Rudolf Stingel (b. 1956)
signed and dated 'Stingel 98' (on the reverse)
oil and enamel on canvas
32 x 32in. (81.3 x 81.3cm.)
Executed in 1998
Paula Cooper Gallery, New York.
Acquired from the above by the present owner.
Special notice

No VAT will be charged on the hammer price, but VAT at 15% will be added to the buyer's premium which is invoiced on a VAT inclusive basis.
Artist's Resale Right ("Droit de Suite"). Artist's Resale Right Regulations 2006 apply to this lot, the buyer agrees to pay us an amount equal to the resale royalty provided for in those Regulations, and we undertake to the buyer to pay such amount to the artist's collection agent.

Lot Essay

Rudolf Stingel's practice is not about painting, with the latter constituting a medium. Nor can it be considered painting for the sake of painting, or self-mocking painting, either. Stingel's art is a celebration of the derma, the surface's skin, where each one of us leaves our mark in the everyday. It is an art born out of the frustration that painting can never be finite, but that it needs to be understood as a process which can never produce 'one', but only infinite numbers of creation that bear testimony to the ideal of painting existing altogether. Accordingly, the curator and critic Francesco Bonami describes Stingel's work as something that can not be seen disconnectedly from its entire oeuvre. A painting, self-sufficiently, is useless, "like a cell of our tissue is useless if taken as an autonomous being.
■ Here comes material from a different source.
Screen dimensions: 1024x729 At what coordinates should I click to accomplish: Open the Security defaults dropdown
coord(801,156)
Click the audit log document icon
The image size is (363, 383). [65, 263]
It is in the connection between each cell or in between each painting that meaning can be produced" (F. Bonami, (ed.), "Painting of Paintings for Paintings", in Rudolf Stingel, exh. cat., Chicago Museum of Contemporary Art, 2007, p. 16).
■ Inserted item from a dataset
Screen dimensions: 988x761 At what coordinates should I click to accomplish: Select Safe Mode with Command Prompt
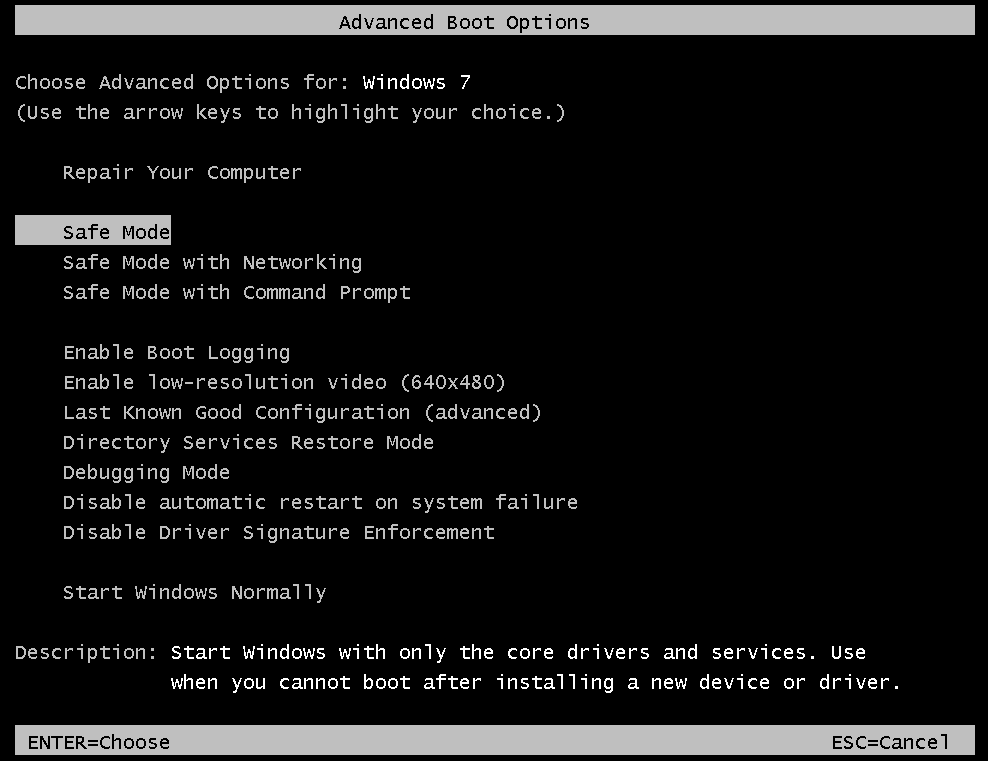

In order to realise this ideology, Stingel has explored various means of expanding and critiquing the category of painting over the past twenty years. In his installations, he has created silver celotex walls that invite the viewer to scrawl over the surface, indirectly 'completing' the artist's work. In other instances, he transforms shag carpets into grand echoes of colour field paintings. He challenges the process of creating a painting and questions the concept of the canvas and that of authorship. One of the earliest examples of this methodology are Stingel's silver paintings, of which Untitled, 1998, is an example. In 1989, the artist published a small booklet that contained step-by-step instructions on how to produce the former. Bonami points out that the idea of instructions "were tricking you into learning how to do a painting for someone else", and were therewith supporting Stingel's methodology (ibid., 2007, p. 18).
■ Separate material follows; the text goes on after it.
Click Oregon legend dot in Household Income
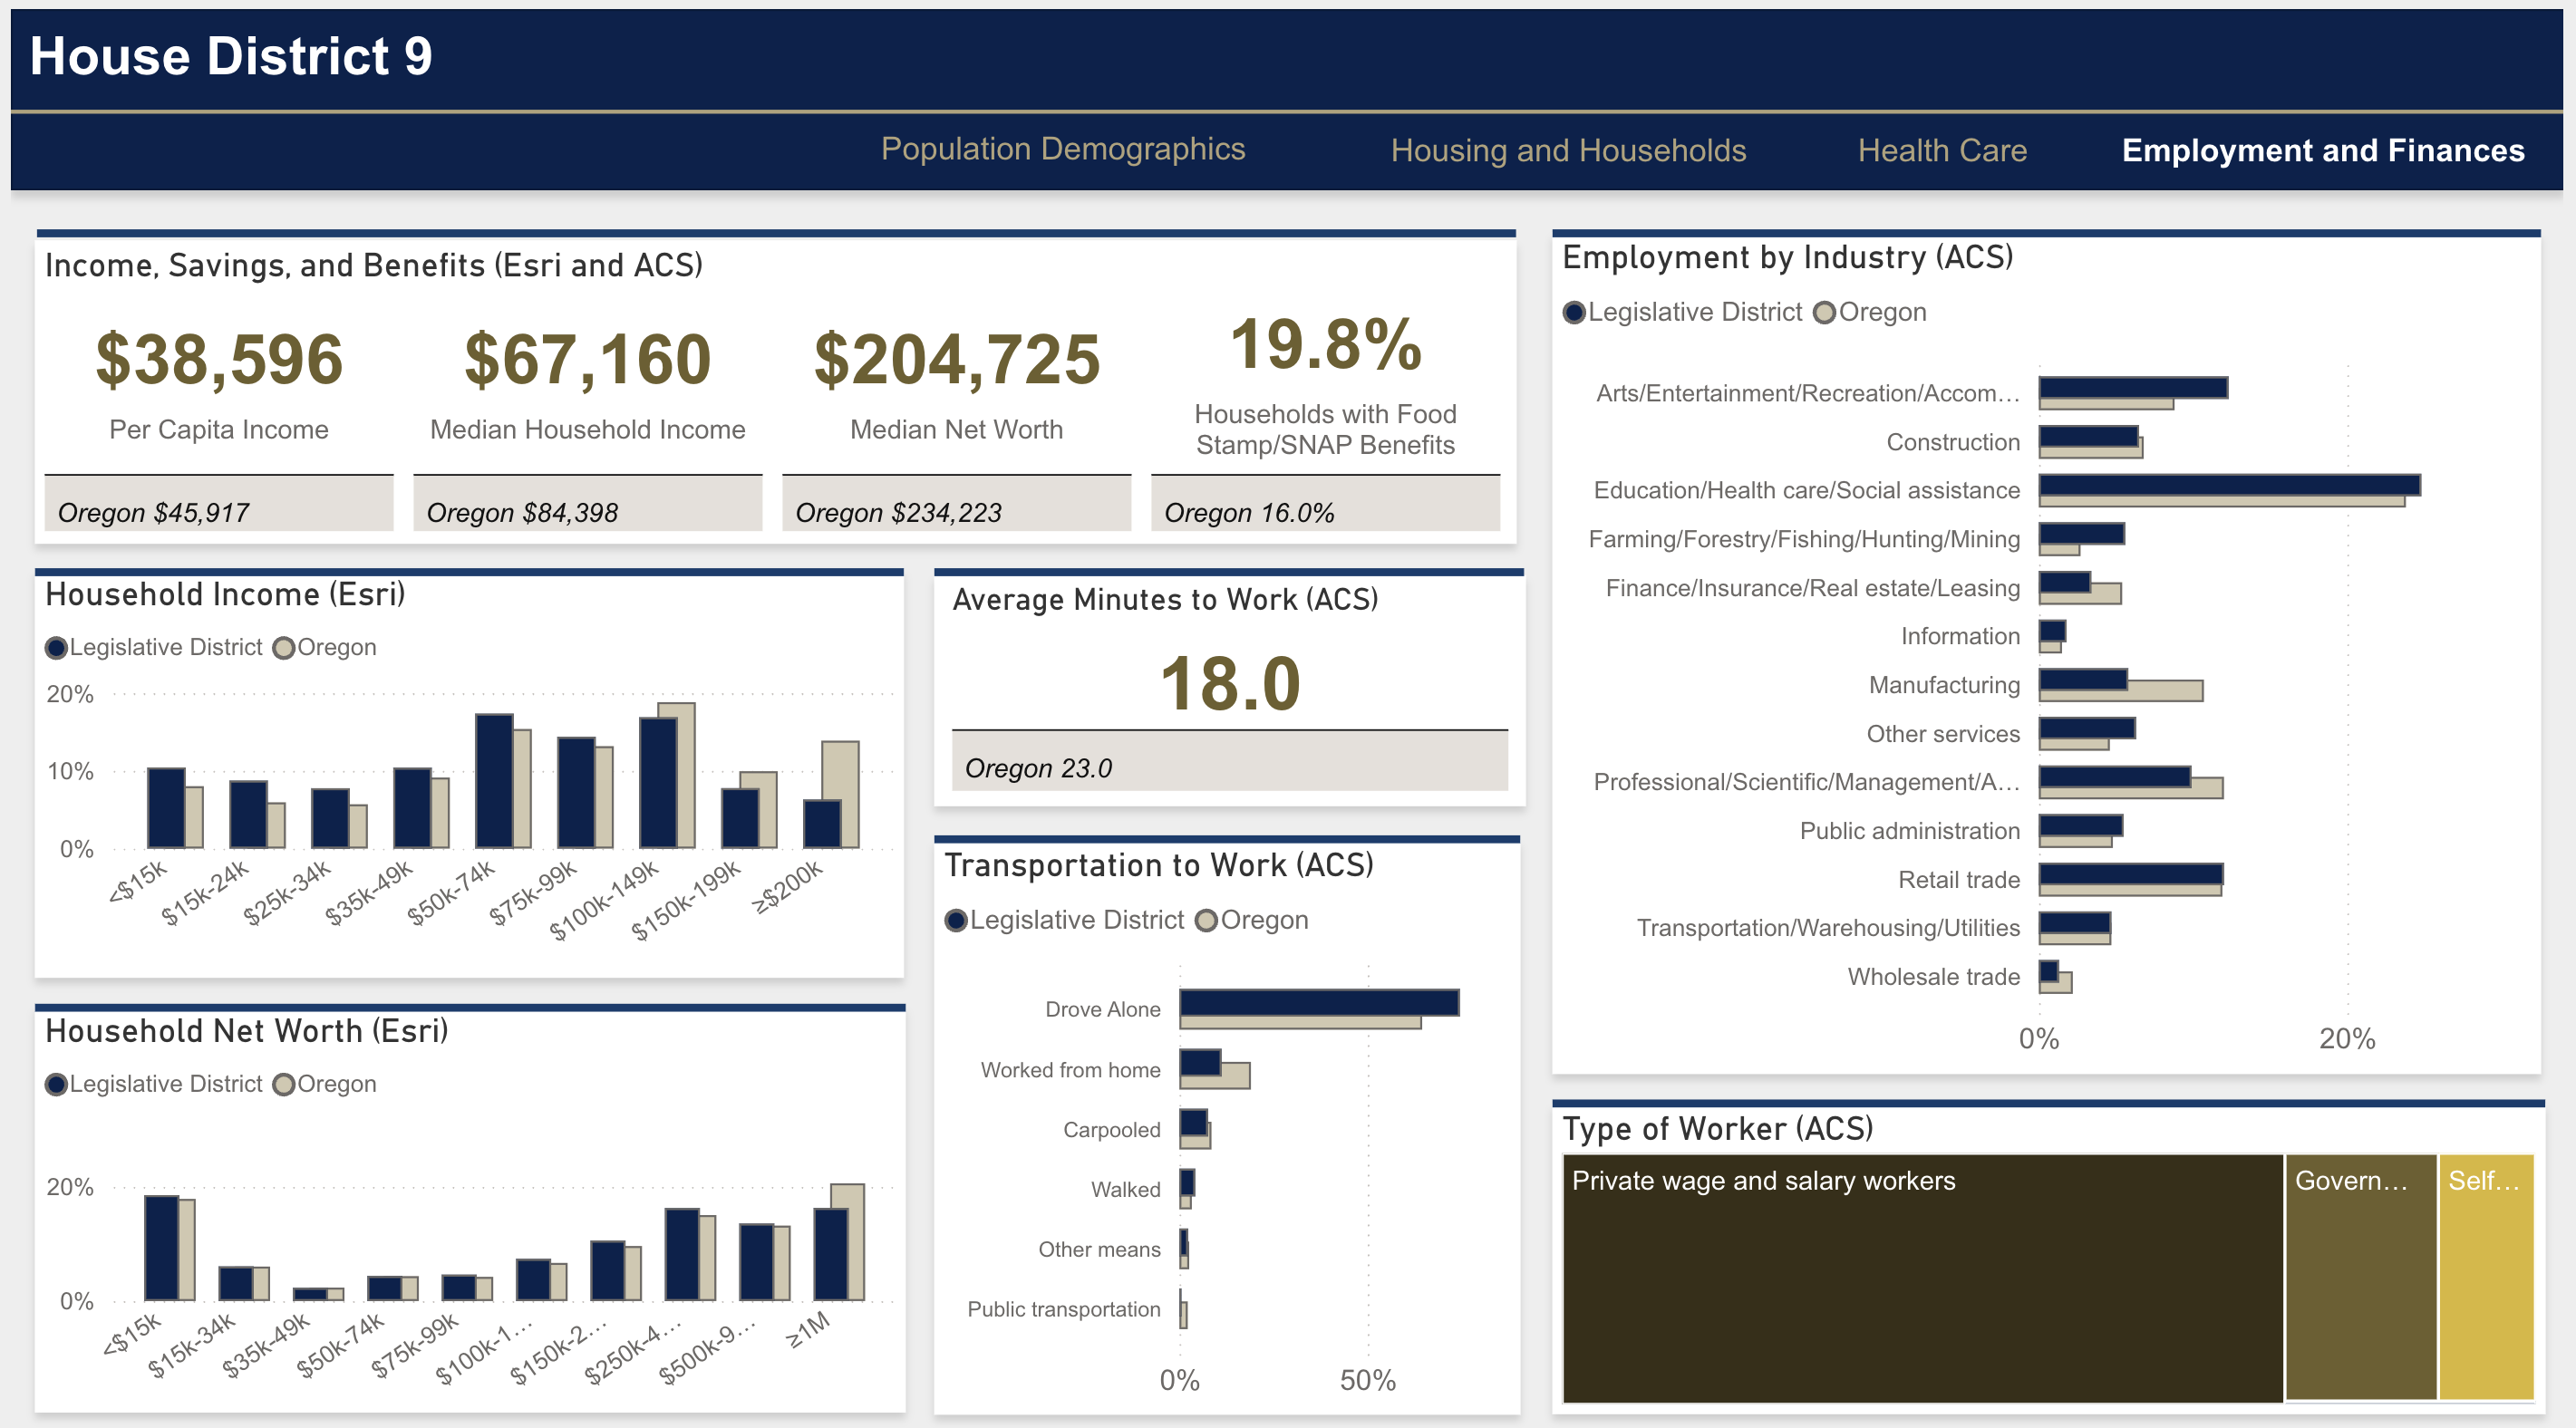 point(284,648)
The works begin with the application of a thick layer of paint in a particular colour, in the case of the present example silver enamel, to the canvas. Pieces of gauze are then placed over the surface of the canvas and silver paint is added using a spray gun. Finally, the gauze is removed, resulting in a richly textured surface. When seen in conjunction with the DIY manual, the Warholian nature of Stingel's work is difficult to refute: technical methods of factory like production, which are openly communicated and question authorship, contrast the provoked coincidences that result in individual monotypes. Particularly, a parallel to Warhol's so-called Piss Paintings comes to mind: both artists test the methods of what can be considered painting, while simultaneously emphasising the carnality of the practice by combining coincidence and will in a process solely focused on the canvas's skin. With Stingel's works, the aggravation of the derma creates the rapture.